FIND A RESPONSIBLE BREEDER
For the good of the breed we cherish and you as potential Wirehaired Vizsla owners, the WVCA wants you to become an informed and savvy buyer. Often times demand exceeds supply with Wirehaired Vizsla puppies and out of desperation you feel compelled to take a chance. Patience is recommended to find a breeder with whom you feel comfortable and then work with him or her. The wait is worth it!
As you meet and interview breeders evaluate their business practices and commitment to the breed and to the individual dogs they own, breed and sell. If you feel uncomfortable at any time, listen to your ‘gut feelings’ and look elsewhere. Your dog’s breeder should be someone you will feel comfortable calling any time in the future if you have questions or concerns about your Wirehaired Vizsla. Breeders should explain their goals to you both long term and for a current litter.
Good Wirehaired Vizsla breeders will have:
- Researched pedigrees to better understand and reduce health risks.
- Be members of recognized dog clubs that actively seek to protect and preserve the future of the breed
- NOT sell breeding pairs
- Willingly discuss both positive and negative aspects of the breed.
- Evaluate each puppy for strengths and weaknesses, and seeks to match you with an appropriate puppy.
DETAILS YOU NEED TO CONFIRM:
- Pedigree: The breeder should be able to provide pedigree information on the sire (father) and dam (mother).
- Health Clearances: The breeder should have information available regarding the health test results for the puppy’s parents, grandparents and great-grandparents. The more dogs tested and cleared against hip dysplasia and other health problems in the puppy’s background, the better! Go to the Orthopedic Foundation for Animals (OFA) website HERE to look up test results and find out more about those tests.
- Test/Show Results: The breeder should proudly provide proof of the accomplishments of the parents of the puppy, including hunt tests and conformation (show ring). Find out more about conformation, obedience and other performance events visit the American Kennel Club (AKC) website HERE. To find out more about the North American Versatile Hunting Dog Association (NAVHDA) hunting tests visit their website HERE.
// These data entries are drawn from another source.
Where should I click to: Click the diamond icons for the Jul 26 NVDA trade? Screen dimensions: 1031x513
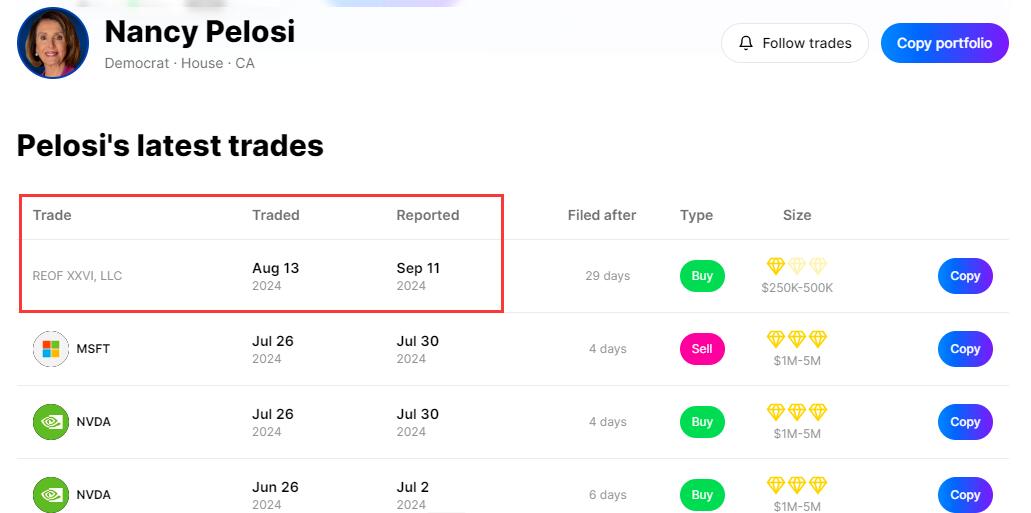pos(797,412)
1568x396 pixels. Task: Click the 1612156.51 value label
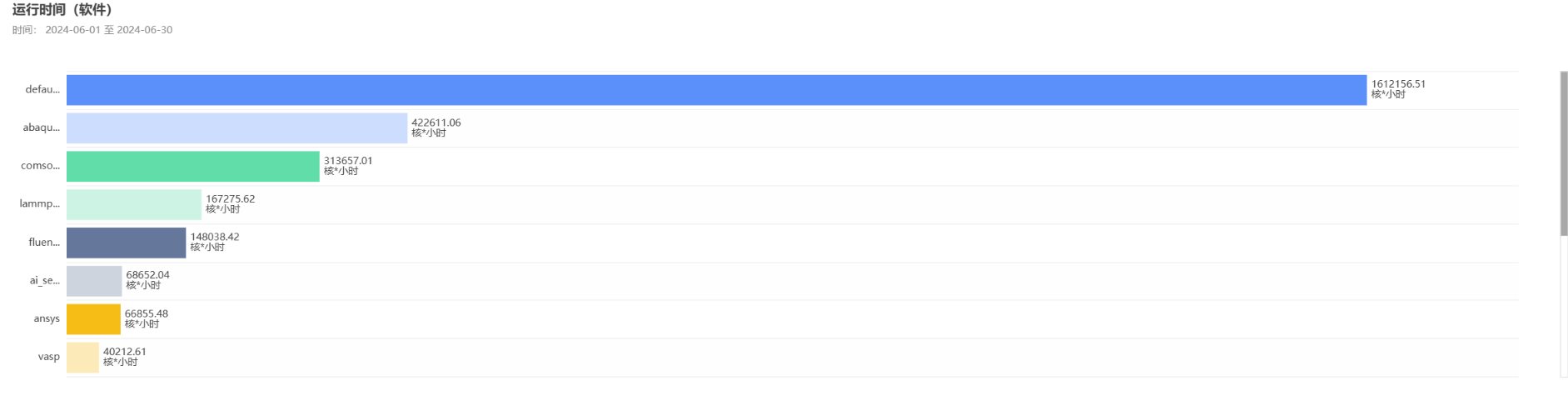click(1398, 84)
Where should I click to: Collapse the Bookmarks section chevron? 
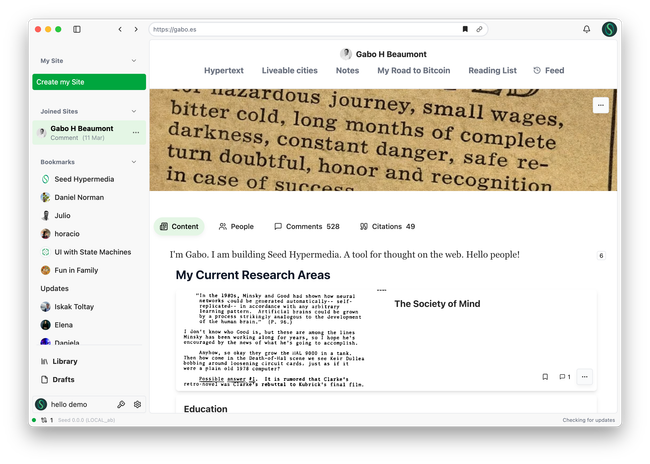coord(134,161)
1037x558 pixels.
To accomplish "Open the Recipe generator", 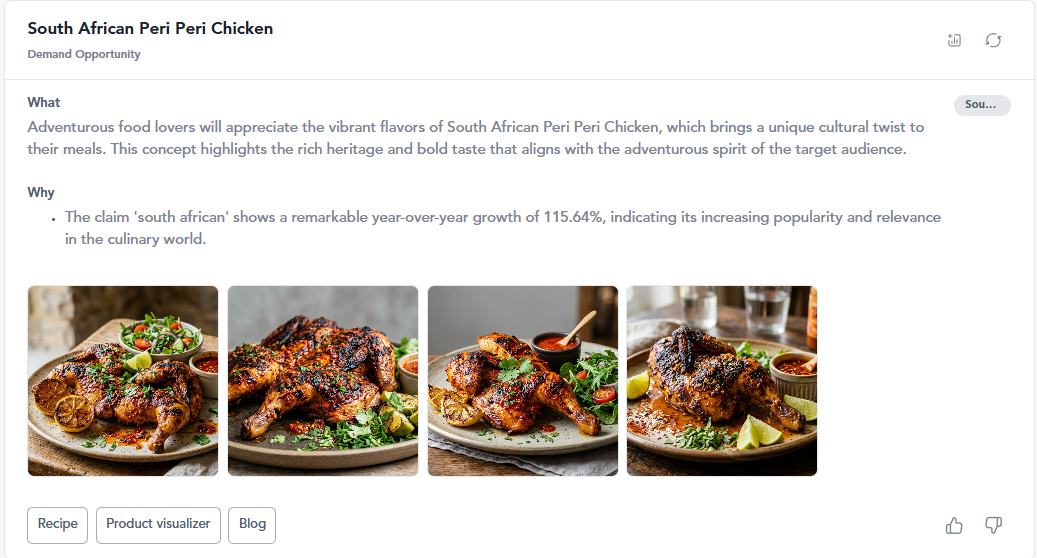I will click(x=58, y=525).
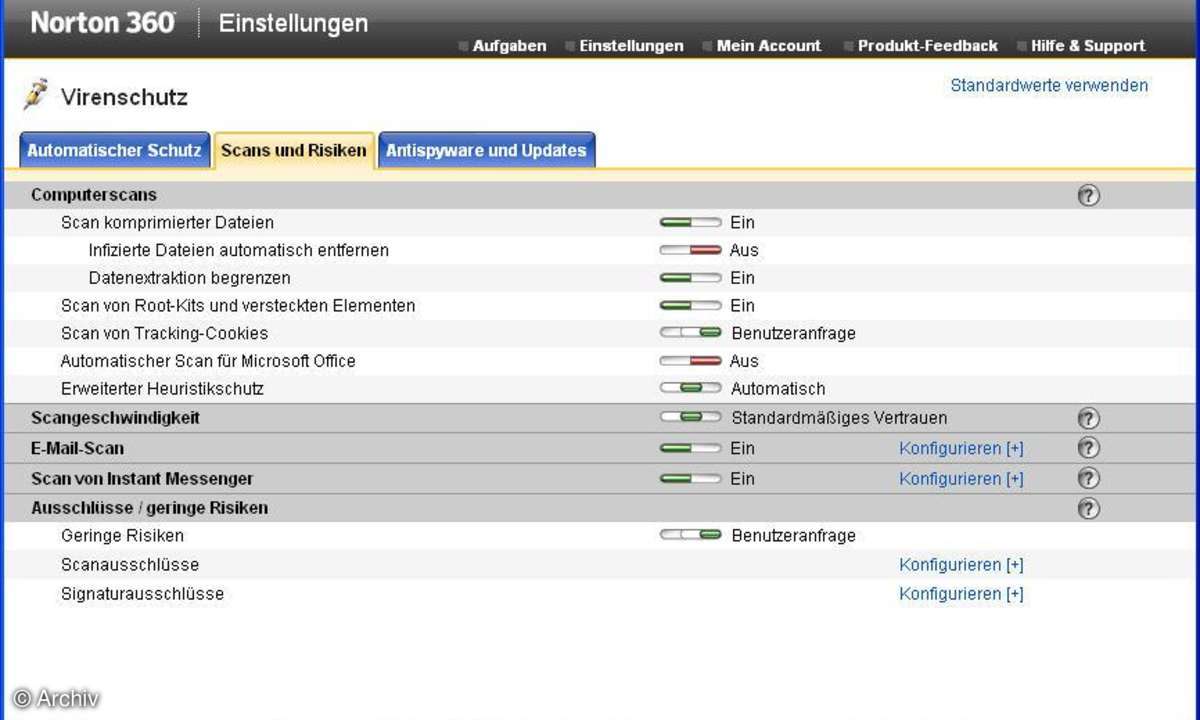This screenshot has width=1200, height=720.
Task: Turn on Automatischer Scan für Microsoft Office
Action: pos(690,361)
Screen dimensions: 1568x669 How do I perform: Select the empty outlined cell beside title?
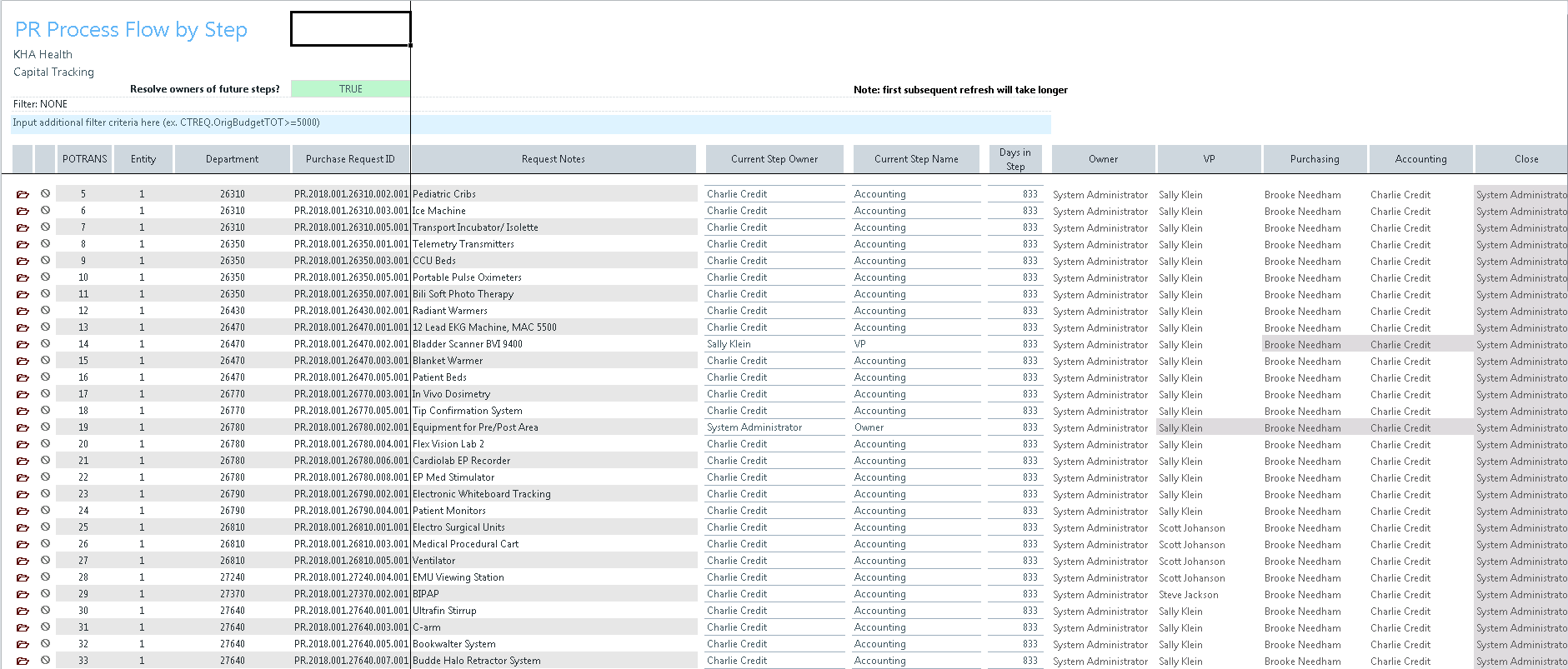click(x=350, y=29)
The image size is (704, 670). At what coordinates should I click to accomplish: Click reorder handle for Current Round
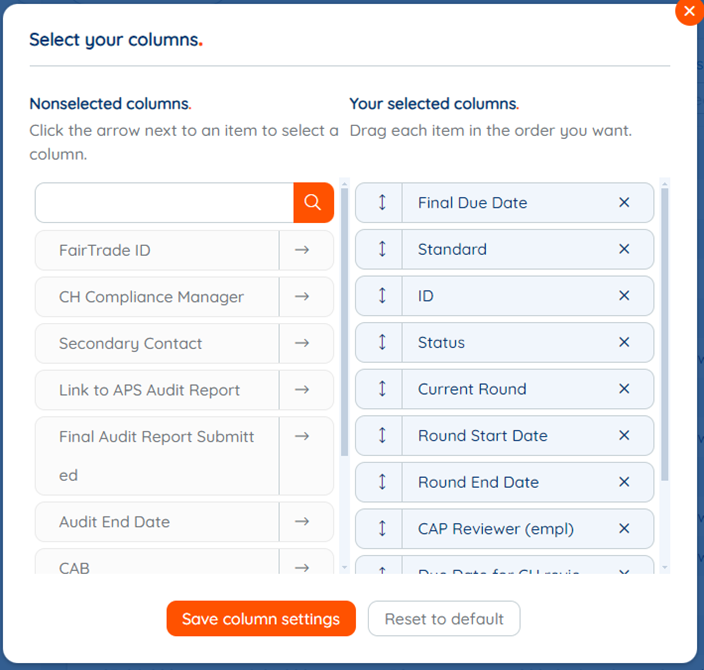coord(382,389)

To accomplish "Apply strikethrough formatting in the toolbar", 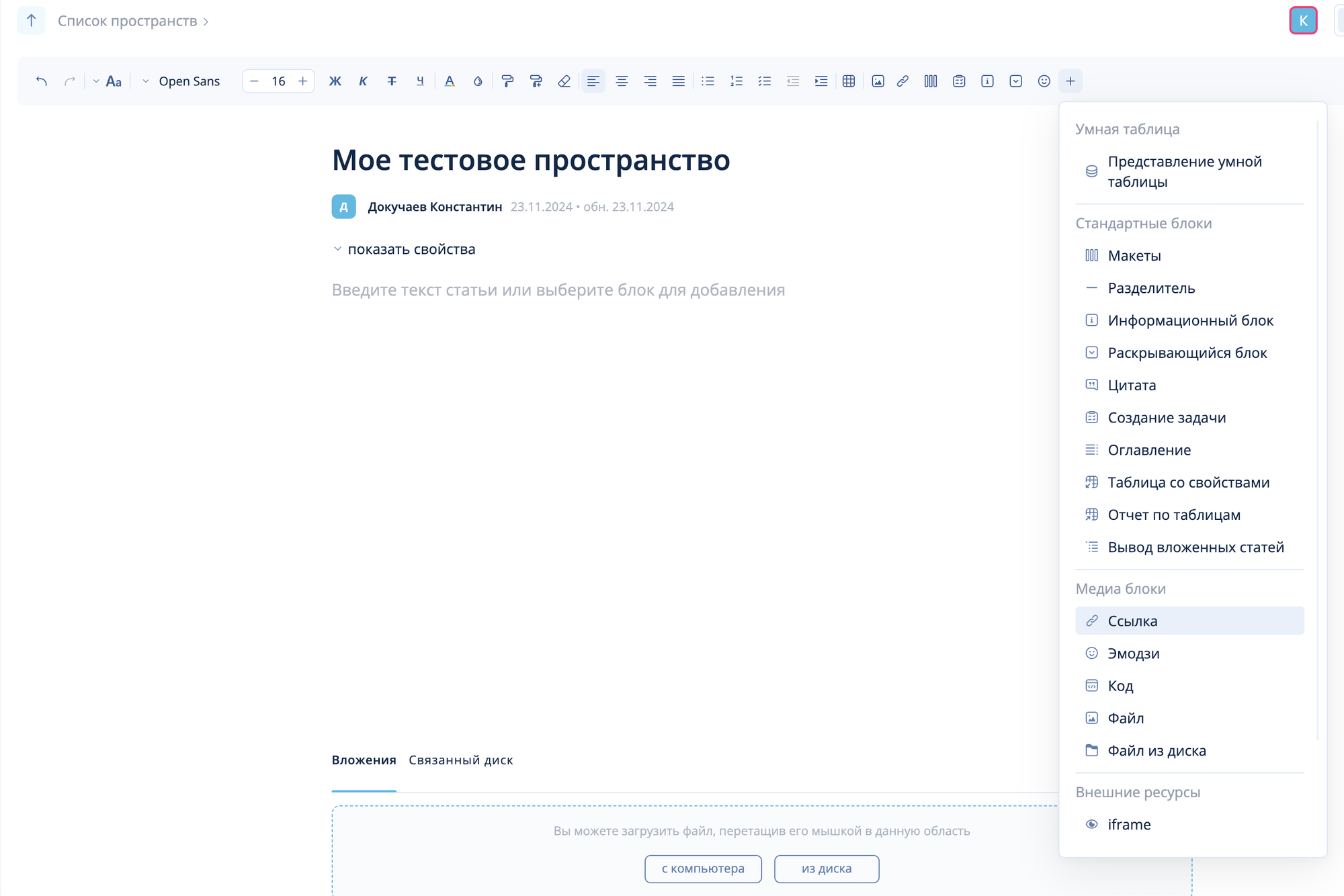I will tap(392, 81).
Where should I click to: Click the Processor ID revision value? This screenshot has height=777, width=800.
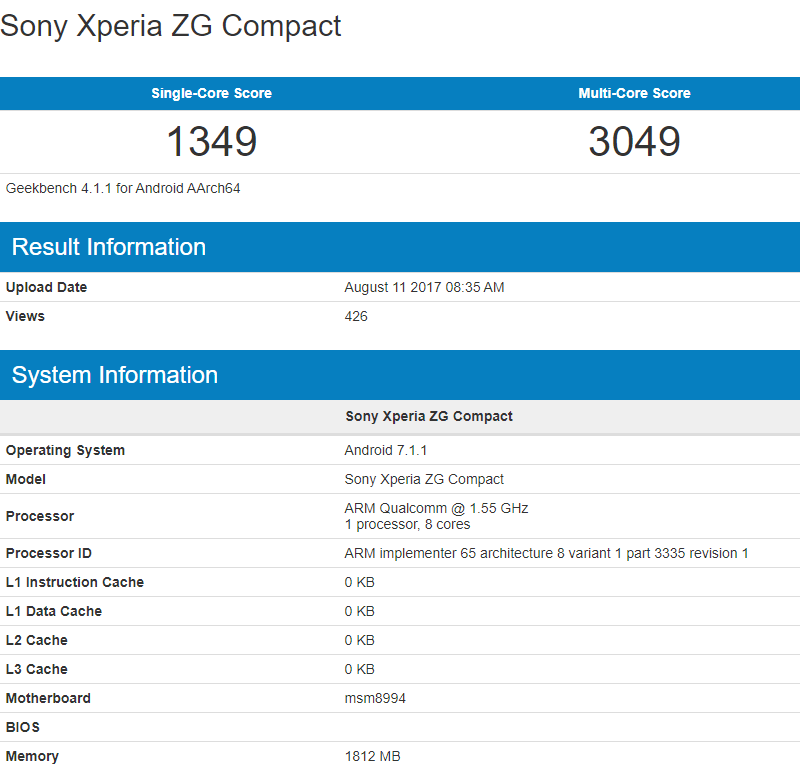(x=545, y=552)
OTHER HELPFUL WAYS TO GET INFORMATION ON BREEDERS:
- Talk to current puppy owners. A good breeder should be able to provide references to their puppy buyers, current dog owners and breed club members.
- Check to see if the breeder has a website. Often times details on pedigrees, health clearances, results from different conformation and performance events can be viewed via the internet. Do not determine if a breeder is reputable by viewing a website alone.
- Schedule a visit to observe the premises. Is the house/kennel clean? Odor free? All dogs should be clean, well fed, lively and friendly.
- Attend events where the breeder/breed participates. Whether it is at a dog show or hunt test dog people love to talk about dogs! Observe the dogs in person, mention to those around you your intent to acquire a puppy then sit back and listen.
SELECTING A BREEDER:
Based on what you have learned investigating the breed and then the breeders, you should have a good idea of several who you might want to work with to obtain a WHV. Now is the time to pick up the phone and give the select breeders a call if you haven’t done so already. Reputable breeders will want you to know as much as possible about the breed characteristics to ensure a good match. They carefully screen puppy buyers to ensure that the buyer has the knowledge, environment and facilities to properly care for their WHV.
Expect the breeder to ask some questions first. Some examples might be:
- Have you owned a WHV before? If not, have you owned a sporting dog
- Do you own any other pets now
- Why a WHV instead of another breed
- House dog or kennel dog
- Urban, suburban or rural home
- Proximity to neighbors
- Property size, fence
Take the time to make the right breeder selection! You will not regret your time spent and will be better equipped to deal with that fuzzy little red dog when it arrives!